# Printing error. Printer not activated, error code -20



## jjlad (Sep 18, 2011)

Hi there. Just got a new printer. Kodak 6150. Using it wirelessly.

This is the 2nd time this happened. (and the 2nd time I've tried printing to it from Lightroom)

A few minutes ago I printed a 4x6. Worked fine. Then I went to print another one and got: 

"Printer not activated, error code -20" 

I go to my devices and printers and print a test page no problem. This seems so crazy ..happening right after a successful print. I know Kodak will tell me its the program because it prints from any other application ...just tried and Excel sheet no problem, went to gmail and printed a message from there ...no problem, opened an image in Irfanview and printed from there ... no problem. Opened the same image in CS5 and printed one copy from there ...no problem. Only a problem in LR 3.4.1.

Same thing happened last night after printing one photo it wouldn't recognize the printer to print another one. 

I shut down then and so perhaps it worked on that first one today due to that, but then got confused again afterwards and probably won't work until I re-boot again. Crazy stuff! I hope the solution isn't that I have to re-boot every time I want to print something in Lightroom.

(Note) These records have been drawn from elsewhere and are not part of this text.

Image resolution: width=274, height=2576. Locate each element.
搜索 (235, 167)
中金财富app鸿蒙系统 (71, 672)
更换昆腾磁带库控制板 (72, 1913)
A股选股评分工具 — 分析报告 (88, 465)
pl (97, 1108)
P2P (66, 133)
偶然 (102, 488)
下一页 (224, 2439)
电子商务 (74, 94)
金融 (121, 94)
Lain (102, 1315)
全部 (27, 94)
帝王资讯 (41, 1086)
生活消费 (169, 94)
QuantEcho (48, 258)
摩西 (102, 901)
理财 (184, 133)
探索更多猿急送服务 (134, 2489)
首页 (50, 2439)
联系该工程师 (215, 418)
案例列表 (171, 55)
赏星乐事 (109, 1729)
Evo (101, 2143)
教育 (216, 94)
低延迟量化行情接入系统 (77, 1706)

Hopefully someone has had this issue and can comment.

Thanks!
jj


----------



## Victoria Bampton (Sep 19, 2011)

jj, what if you hook it up wired - does it work correctly then?  I'm not suggesting that as a long term solution, but just as a troubleshooting step.


----------



## jjlad (Oct 2, 2011)

Hi there. Just thought I'd report back. Found out what the problem was. With the Kodak printers one must use the supplied CD to install them and then let them update on the web and then find and activate them in windows.
I had it working initially following that routine but after installing it on my desktop machine on the same network..something glitched and I reinstalled it on my laptop using the Add Printer dialogue and after that had the described problem.
Contacted Kodak today and they got it straightened out quickly.
Thanks again for trying to help.


----------



## Victoria Bampton (Oct 2, 2011)

Brilliant, thanks for letting us know!


----------